Am I doing something wrong, or is this a bug?
This issue continues even after I remove the similarity operator. The only way to restore normal functioning is to close RapidMiner and delete the perspective XML files.
Am I doing something wrong, or is this a bug?
Tagged:
0
Answers
can you provide a process (and if it depends on the data, that as well) so we can reproduce it?
General rule of thumb is if you need to delete some file afterwards to get everything working again there is something which is not working as intended
Regards,
Marco
just jumping in: another thing which came to my mind was a closed result history:
http://rapid-i.com/rapidforum/index.php/topic,3598.msg13402.html
Maybe it's simply this...
Cheers,
Ingo
http://www.mediafire.com/?6t86rwieaw5b12d
Also, this problem was replicable on another computer (Amazon EC2 instance).
Thanks for the process and data, this really helps to find the problem.
I can - at least partially - replicate your problem. But the reason is not a broken result display due to the similarity operator but simply a too long runtime for creating the display for the similarity.
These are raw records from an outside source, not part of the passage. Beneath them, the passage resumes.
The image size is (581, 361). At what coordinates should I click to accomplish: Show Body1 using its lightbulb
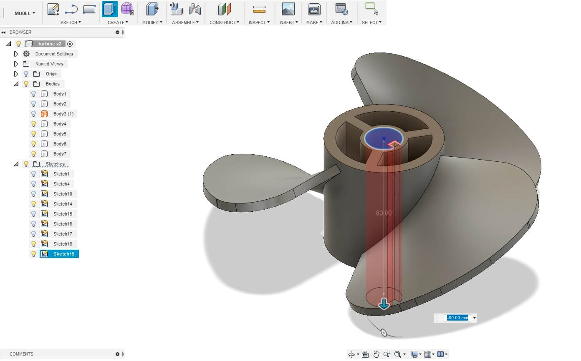[x=34, y=94]
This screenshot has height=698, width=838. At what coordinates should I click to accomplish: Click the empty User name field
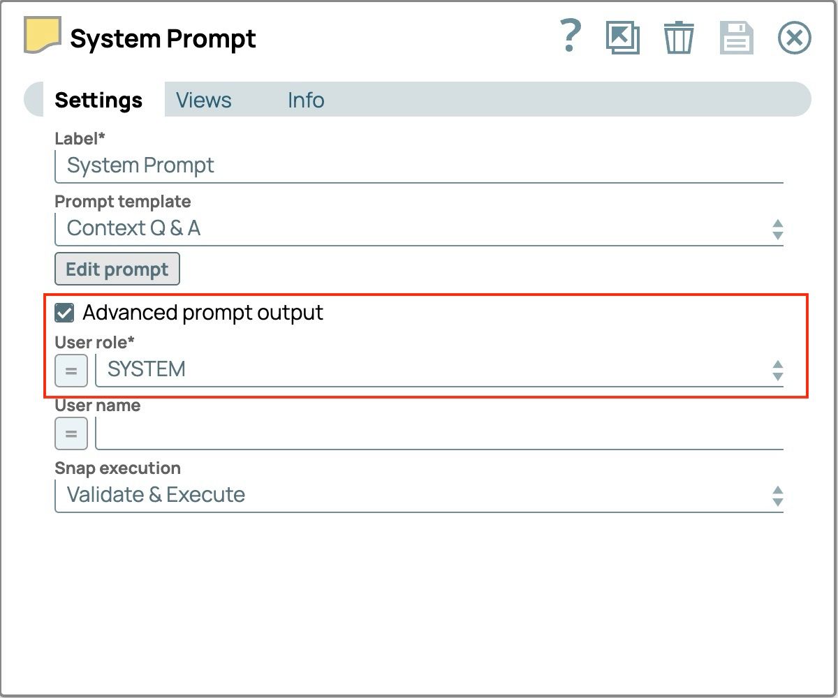coord(439,433)
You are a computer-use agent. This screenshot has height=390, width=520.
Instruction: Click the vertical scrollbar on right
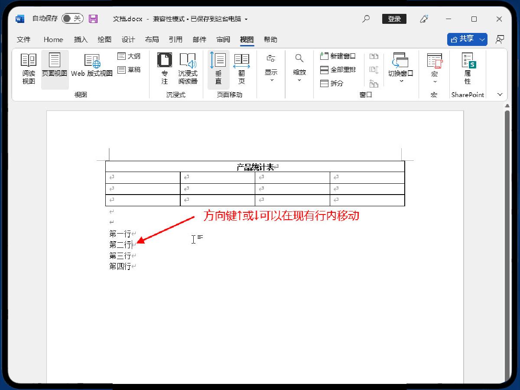[x=507, y=243]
After about 40 minutes on my computer, the tab for the similarity object has finally been created and it took another 50 minutes until the message "Please standby while the display is created..." vanished and the results finally have been there.
You can easily try this yourself:
- Use your process and text data but change the parameter "prune_below_absolute" to 200 and "prune_above_absolute" to 250: it will take about 10 seconds until the tab is created and another 10 seconds until the display creation has finished. The number of created terms is about 100.
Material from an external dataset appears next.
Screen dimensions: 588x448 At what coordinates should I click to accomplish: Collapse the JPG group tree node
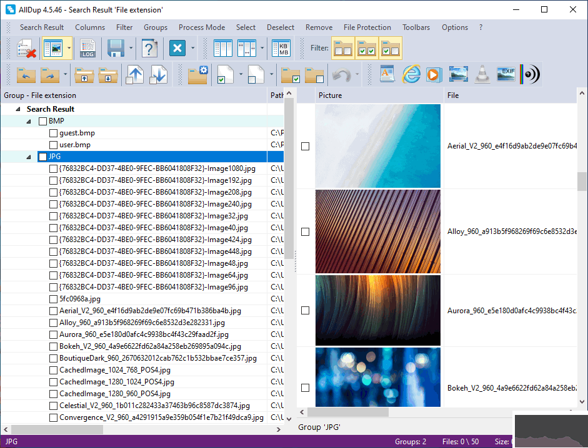[29, 157]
- Now change the parameter "prune_above_absolute" to 500: it will now take about 25 seconds until the tab is created and another 40 seconds until the display creation has finished. The number of created terms with these pruning settings is about 250.
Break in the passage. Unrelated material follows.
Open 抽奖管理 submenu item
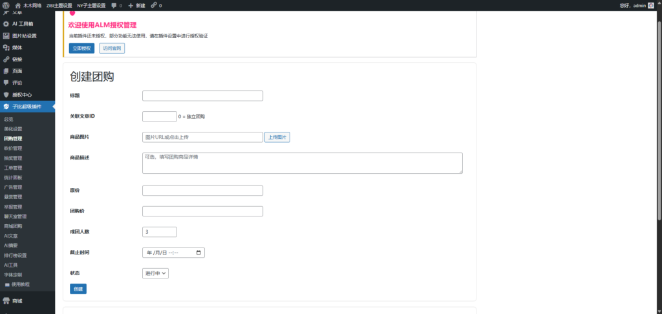Viewport: 662px width, 314px height. pos(13,158)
- You can repeat this by slightly increasing the setting - check the number of created terms and the increase in time. With your pruning settings, you ended up with more than 13000 terms which cause the long display creation times mentioned above...
So the result will actually be created, but it simply takes more than an hour. In this time one of my computer's CPUs was used 100% of time - so RapidMiner really had some calculations to do. Not too much of a problem if the similarity is used for additional calculations in the rest of an automated process but certainly not too much fun for an interactive exploration of the similaritiesInteresting observation: the number of examples (about 1000) was a smaller problem than the number of attributes. I did actually not have expected this since the number of attributes should contribute only linearly to the necessary runtime for most of the similarity / distance measures. I will think about that and discuss this with the others.
So this is indeed not really a bug but maybe a chance for an performance improvement for the creation of the similarity viewer (if you like you can still file a report in our bugtracker at http://bugs.rapid-i.com as a feature request and add a link to this conversation here). For now, you have several options like using a stronger pruning / filtering / stemming and other approaches which help to reduce the number of features. If you do not want to look at the similarities themself but simply use them for the rest of the process, I would recommend to filter down the number of attributes during process design like in the small test above and remove the filter afterwards after the full process has been designed.
Cheers,
Ingo
On a related note, is there a maximum limit to the size of an ExampleSet? Using a larger data input via the Similarity Data operator, I'm getting negative 637040551 examples in the result set.